A loved one's chronic illness
|He sits, completely still with his eyes averted, looking down at his hands in his lap. His face is emotionless, like a mask.|
His immovable face no longer seems familiar to me, although it is engraved in my mind forever. He struggles to speak, but then gives up and says, "Never mind."
The day before he had gone out into the cold rain to buy groceries without money and without his food stamp card.His medicaid card was also missing but a replacement was coming in the mail to me. When I got home from work I piled under a cotton blanket on the couch to rest and to get warm and dry while he made steaming hot vegetable soup for our supper from the meager ingredients that could be rounded up in my pantry.
In the early afternoon after his visit and after we take him back to the hospital, eventually he will re-emerge. In a day or a week or a month he will be released from the hospital and return to us who love him.

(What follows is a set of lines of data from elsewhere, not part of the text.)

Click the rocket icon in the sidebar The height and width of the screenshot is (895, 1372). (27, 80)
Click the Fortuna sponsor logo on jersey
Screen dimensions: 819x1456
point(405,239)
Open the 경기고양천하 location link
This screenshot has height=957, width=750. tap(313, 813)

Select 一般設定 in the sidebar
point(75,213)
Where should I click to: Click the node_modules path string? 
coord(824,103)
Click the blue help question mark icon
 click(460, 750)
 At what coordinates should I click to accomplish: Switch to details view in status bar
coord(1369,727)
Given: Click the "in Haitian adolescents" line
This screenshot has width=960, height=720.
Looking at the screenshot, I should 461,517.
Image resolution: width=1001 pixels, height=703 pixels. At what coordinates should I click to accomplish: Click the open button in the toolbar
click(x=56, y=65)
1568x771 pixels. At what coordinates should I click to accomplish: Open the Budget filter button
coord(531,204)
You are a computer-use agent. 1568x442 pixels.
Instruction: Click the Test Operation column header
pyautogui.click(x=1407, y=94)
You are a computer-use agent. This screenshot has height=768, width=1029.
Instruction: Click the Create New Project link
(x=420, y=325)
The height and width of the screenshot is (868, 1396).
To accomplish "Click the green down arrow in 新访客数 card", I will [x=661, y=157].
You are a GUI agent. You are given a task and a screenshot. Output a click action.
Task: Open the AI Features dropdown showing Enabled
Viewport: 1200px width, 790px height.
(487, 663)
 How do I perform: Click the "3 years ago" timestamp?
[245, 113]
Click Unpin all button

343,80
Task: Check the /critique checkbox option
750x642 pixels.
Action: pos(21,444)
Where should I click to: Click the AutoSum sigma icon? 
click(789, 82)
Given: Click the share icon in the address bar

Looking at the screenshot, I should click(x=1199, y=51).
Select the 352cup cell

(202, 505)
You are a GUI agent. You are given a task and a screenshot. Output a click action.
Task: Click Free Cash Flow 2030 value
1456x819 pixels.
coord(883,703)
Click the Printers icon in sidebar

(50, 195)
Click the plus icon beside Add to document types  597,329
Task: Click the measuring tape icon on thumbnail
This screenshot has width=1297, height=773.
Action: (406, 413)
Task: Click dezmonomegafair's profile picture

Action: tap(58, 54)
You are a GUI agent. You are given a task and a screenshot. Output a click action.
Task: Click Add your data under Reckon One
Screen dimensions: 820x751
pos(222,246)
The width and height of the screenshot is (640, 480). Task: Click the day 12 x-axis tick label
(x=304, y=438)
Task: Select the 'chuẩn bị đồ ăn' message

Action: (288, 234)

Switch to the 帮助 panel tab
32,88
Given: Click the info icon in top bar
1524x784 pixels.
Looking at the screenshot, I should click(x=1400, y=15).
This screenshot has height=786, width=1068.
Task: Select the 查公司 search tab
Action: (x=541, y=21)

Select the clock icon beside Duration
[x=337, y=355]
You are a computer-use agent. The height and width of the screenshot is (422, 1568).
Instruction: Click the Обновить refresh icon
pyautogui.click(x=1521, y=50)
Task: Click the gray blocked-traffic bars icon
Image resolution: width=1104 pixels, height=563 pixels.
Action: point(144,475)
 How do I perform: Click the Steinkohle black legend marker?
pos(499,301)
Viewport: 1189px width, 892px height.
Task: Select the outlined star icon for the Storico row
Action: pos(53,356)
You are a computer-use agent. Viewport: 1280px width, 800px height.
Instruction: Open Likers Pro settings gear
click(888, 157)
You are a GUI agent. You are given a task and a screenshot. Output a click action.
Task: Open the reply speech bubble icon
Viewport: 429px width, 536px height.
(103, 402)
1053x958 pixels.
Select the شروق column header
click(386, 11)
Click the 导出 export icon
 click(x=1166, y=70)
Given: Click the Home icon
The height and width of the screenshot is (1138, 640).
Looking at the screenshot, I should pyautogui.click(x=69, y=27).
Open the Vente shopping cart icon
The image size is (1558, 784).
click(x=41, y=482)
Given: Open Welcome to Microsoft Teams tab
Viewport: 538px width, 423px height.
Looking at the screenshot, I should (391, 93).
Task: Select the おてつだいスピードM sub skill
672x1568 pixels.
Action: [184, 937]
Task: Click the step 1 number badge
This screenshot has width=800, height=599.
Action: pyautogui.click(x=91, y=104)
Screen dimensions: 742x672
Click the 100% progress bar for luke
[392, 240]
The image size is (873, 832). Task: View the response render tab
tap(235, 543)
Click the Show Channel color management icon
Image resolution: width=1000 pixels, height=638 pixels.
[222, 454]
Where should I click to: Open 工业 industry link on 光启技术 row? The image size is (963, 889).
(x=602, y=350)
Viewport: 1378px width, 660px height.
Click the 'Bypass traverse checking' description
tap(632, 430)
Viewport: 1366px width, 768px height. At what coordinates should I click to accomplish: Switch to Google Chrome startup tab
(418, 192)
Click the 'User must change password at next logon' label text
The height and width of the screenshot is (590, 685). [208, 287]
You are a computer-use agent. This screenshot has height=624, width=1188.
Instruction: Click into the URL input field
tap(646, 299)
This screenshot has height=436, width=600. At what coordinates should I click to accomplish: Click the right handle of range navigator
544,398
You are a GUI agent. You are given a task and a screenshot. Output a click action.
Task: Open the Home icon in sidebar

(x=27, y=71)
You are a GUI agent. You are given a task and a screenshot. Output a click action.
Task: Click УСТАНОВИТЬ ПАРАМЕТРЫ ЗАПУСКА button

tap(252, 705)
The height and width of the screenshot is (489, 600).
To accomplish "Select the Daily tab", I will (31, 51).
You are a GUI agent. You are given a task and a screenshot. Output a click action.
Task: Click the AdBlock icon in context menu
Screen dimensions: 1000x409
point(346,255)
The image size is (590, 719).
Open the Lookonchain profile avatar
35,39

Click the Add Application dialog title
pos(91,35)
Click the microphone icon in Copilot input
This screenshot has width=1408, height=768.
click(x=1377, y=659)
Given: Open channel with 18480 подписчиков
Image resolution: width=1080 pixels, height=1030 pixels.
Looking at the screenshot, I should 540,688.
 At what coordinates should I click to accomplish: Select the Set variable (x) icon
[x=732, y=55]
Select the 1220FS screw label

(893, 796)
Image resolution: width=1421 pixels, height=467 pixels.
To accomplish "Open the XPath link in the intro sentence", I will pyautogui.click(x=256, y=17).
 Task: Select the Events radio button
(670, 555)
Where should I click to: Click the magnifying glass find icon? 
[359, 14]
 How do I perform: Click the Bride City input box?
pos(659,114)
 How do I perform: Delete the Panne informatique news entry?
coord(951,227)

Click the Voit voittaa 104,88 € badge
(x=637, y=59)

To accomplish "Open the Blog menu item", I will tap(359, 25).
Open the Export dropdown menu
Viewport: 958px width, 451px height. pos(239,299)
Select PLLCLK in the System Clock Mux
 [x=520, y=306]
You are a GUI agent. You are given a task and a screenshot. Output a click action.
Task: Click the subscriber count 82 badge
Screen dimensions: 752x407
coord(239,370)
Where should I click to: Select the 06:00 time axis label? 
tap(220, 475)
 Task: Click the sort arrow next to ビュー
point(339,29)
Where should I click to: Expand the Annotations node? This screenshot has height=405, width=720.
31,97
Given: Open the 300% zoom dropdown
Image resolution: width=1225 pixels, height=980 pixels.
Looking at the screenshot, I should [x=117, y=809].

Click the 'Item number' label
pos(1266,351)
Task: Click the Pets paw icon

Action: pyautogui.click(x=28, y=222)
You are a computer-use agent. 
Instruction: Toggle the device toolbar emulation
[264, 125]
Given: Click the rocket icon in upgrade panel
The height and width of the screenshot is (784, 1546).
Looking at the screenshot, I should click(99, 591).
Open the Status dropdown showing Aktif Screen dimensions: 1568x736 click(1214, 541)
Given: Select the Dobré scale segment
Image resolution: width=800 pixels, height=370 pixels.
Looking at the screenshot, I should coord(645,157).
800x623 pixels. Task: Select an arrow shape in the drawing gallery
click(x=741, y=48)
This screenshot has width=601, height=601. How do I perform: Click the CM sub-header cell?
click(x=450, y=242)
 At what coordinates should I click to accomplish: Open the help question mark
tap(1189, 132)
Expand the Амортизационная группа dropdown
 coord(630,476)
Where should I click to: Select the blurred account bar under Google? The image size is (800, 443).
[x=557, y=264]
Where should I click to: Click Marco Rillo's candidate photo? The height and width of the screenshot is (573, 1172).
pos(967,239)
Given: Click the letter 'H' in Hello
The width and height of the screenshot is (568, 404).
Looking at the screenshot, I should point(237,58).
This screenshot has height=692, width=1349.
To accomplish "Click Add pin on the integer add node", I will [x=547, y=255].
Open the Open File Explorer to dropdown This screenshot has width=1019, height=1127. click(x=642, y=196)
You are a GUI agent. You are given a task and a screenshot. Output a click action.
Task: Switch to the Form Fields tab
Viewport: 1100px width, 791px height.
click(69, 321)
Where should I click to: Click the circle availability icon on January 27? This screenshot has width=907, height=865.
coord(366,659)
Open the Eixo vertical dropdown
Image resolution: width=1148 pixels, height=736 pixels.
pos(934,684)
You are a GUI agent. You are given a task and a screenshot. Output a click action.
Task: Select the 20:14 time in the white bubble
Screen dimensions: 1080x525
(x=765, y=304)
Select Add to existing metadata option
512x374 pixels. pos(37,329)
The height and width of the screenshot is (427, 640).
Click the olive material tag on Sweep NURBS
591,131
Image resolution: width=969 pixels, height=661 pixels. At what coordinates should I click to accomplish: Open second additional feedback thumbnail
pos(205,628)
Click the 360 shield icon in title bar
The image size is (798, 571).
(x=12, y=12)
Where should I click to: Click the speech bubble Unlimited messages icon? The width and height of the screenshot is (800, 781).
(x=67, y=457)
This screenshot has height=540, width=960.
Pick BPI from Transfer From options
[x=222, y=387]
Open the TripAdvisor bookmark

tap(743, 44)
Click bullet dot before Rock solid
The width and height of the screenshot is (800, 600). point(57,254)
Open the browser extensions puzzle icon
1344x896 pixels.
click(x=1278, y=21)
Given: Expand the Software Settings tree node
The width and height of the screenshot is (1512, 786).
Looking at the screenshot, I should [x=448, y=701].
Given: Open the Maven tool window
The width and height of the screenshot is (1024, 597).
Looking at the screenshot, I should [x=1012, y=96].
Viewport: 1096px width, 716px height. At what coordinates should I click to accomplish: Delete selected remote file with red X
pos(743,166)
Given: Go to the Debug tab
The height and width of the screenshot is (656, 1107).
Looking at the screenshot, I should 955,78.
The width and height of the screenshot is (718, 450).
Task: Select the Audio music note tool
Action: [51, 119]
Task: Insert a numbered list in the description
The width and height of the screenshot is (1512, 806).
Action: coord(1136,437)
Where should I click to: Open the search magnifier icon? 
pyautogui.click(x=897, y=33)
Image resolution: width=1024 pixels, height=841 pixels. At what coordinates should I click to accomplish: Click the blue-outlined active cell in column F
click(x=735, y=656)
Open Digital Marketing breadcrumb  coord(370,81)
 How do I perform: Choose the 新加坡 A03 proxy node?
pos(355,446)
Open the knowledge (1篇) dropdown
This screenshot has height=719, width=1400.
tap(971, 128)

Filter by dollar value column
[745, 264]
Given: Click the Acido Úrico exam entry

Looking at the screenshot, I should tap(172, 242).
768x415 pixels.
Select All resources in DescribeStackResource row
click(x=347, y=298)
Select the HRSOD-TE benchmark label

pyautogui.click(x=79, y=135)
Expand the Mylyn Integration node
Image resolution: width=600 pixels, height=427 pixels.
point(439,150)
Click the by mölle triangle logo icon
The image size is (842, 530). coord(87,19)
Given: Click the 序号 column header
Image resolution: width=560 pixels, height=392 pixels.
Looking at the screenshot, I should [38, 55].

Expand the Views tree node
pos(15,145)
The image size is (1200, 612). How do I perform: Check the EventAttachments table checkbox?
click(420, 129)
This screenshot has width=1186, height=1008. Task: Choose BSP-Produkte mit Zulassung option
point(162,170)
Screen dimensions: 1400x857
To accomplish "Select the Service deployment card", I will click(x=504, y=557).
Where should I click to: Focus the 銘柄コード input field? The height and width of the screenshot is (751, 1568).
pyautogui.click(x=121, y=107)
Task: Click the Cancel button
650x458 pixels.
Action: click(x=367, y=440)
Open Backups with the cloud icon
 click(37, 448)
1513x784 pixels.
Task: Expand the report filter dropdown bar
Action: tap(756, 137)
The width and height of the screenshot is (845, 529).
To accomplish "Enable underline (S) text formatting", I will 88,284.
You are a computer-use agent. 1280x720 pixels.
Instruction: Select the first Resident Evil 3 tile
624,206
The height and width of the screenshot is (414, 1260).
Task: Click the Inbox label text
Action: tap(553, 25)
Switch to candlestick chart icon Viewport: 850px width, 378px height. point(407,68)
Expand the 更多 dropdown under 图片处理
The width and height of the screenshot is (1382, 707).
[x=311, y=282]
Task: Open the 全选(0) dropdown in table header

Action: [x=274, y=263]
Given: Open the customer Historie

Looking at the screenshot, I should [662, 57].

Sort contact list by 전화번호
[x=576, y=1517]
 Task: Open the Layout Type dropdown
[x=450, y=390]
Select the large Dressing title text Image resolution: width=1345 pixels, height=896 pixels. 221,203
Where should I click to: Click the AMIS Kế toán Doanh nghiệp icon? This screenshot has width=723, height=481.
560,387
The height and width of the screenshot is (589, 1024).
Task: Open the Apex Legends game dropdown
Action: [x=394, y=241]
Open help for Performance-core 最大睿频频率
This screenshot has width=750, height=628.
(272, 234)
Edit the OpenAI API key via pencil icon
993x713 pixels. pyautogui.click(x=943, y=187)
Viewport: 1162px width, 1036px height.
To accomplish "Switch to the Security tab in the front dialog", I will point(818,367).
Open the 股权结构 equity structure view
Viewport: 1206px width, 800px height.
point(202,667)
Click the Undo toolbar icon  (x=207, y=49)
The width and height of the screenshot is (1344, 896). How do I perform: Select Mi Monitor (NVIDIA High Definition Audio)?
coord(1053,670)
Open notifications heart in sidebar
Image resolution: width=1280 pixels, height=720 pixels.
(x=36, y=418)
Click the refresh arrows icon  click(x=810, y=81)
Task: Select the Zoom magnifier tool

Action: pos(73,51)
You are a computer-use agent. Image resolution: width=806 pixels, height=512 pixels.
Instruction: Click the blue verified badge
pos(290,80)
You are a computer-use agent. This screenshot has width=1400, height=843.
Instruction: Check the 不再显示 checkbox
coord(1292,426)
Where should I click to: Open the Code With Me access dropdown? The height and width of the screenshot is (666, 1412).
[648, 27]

I will take time to be alone. I will relax with a cup of coffee, paint, draw and meditate on why things are as they are.
I wrote to my mother that my brother wanted to buy another guitar. He had pawned his to buy drugs. Sometimes he played a friend's guitar when the friend came to visit. My brother missed his old guitar. He missed the pleasure of playing.
The years go back and on another night over the phone my sister assures me that my brother is alright. I wish I had his telephone number. What is his address? He was court ordered to another group home. His words were so jumbled when we last talked that I could not understand him.
I am sleepy but I can not seem to go under because of my concern. Ah, to come to the end of this anxiety and fear.